Due to the country’s booming craft beer scene, visitors to the Netherlands are never far away from an independent brewery. There are dozens of craft brewing companies based in Amsterdam alone, which offer everything from standard pilsners to potent Belgian-style trippels. As many other towns, cities and villages feature independent breweries, it is possible to discover hundreds of different beers while travelling through the Netherlands, including rarer regional varieties that aren’t produced anywhere else in the world. Thankfully, there’s a very easy way for newcomers to learn more about Dutch beers, namely: drinking everything that looks good!

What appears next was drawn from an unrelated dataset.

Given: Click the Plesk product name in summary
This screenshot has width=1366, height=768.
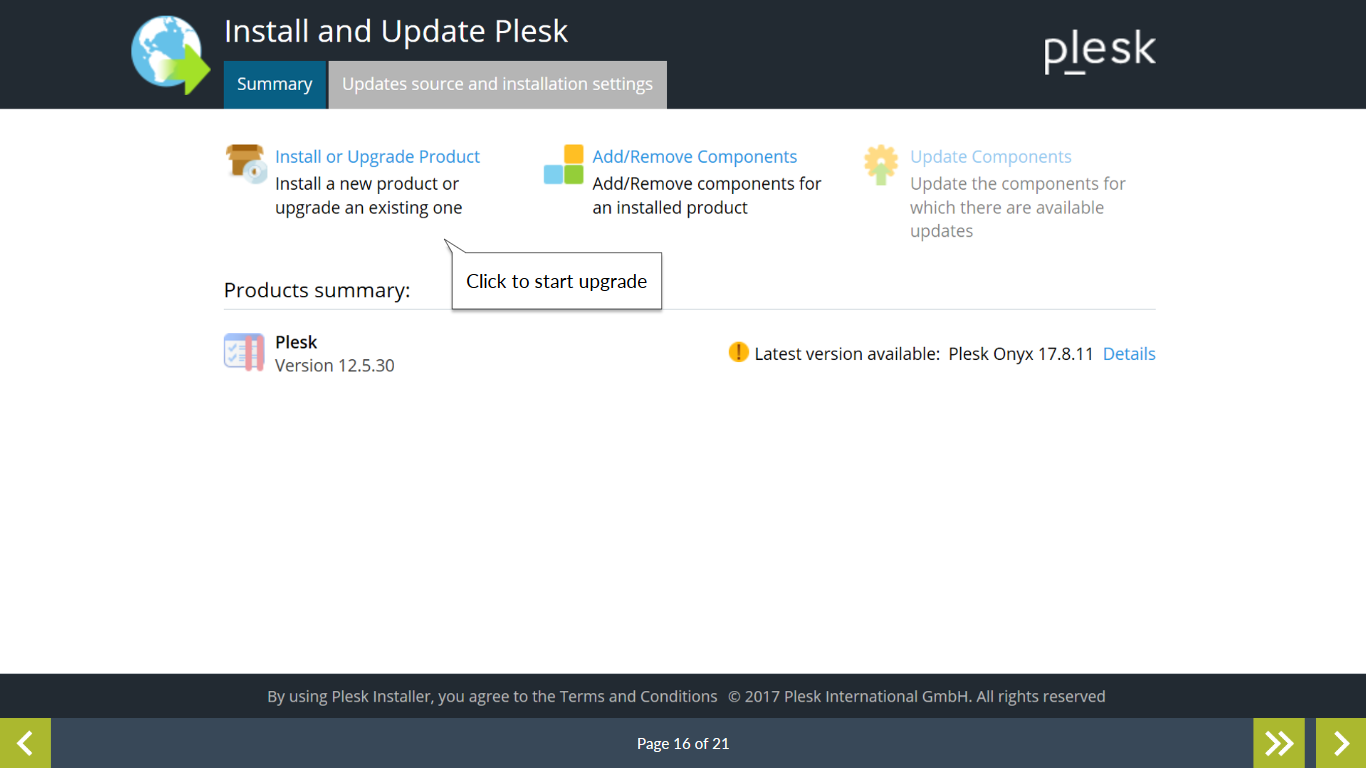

Amsterdam’s Brouwerij ‘t IJ brews beer underneath a historic windmill

But, feel free to drink pilsner

Pilsner still reigns supreme in the Netherland and has remained the nation’s beer par excellence for almost a century. Waiters and barkeepers generally assume that patrons want pilsner when they ask for ‘een biertje’ (a beer) and will probably return with either a glass of Heineken, Amstel or Grolsch. These simple, refreshing beers are very easy to drink and are served in the large majority of bars, cafes and restaurants in the Netherlands.

Expect to receive pilsner if you order beer at a bar

Always expect small glasses

Dutch bars tend to serve pilsner in small glasses called vaasjes (little vases) or fluitjes (little whistles) that hold 33 cl and 20 cl respectively. Even though some establishments keep larger, pint-sized glasses behind their bars, these vessels are nowhere near as common as their smaller counterparts and are rarely used by locals. It is often said that vaasjes or fluitjes preserve the taste of beer better than heavier glassware and keep bubbly brews like pilsner from going flat. Hence, their popularity in the Netherlands.

Learn about seasonal beers

Breweries in the Netherlands release special beers throughout the year that are tailored to specific seasons. For instance, fruity witbiers are generally associated with warmer weather, whereas dark, heavy bokbiers are reserved for autumn and winter. These beers arrive en masse in supermarkets during their corresponding seasons and are often available on draft at bars. Although most watering-holes only serve one or two seasonal beers, others specialist establishments stock bottles from several different breweries and regularly change their selections in response to the weather. It is easy enough to learn the ins-and-outs of seasonal brewing in the Netherlands by asking barkeepers for recommendations and then, sampling their current stock.

Glass of dark bock beer

Pair beer with jenever

While it’s wise to approach this custom with caution considering the large alcohol intake it entails, it is totally normal to order a beer with a small glass of jenever on the side in the Netherlands. This combination is called ‘een kopstoot’ in Dutch, which translates to ‘a head butt’ in English. As jenever is made from juniper berries, it shares many similarities with gin, but has a slightly mellower flavour than its British cousin. Dutch bars serve this tasty spirit in special, tulip-shaped glasses and fill these vessels to the brim, meaning that patrons must bow when taking their first swig. It is worth mentioning that jenever isn’t usually drunk as a shot, but instead savoured over time, like a fine whisky.

Tulip-shaped jenever glasses

Order bar snacks

Dutch pubs and cafes often have sections on their menus dedicated to tasty bar snacks known as ‘borrelhapjes’ (little drink bites). These snacks range from deep-fried dishes like battered bitterballen or cheese-filled kaasstengels, to lighter appetisers like cheese platters or bowls of mixed nuts. Many borrelhapjes seem as though they were specifically designed to cure booze munchies and taste amazing alongside a fresh round of beers.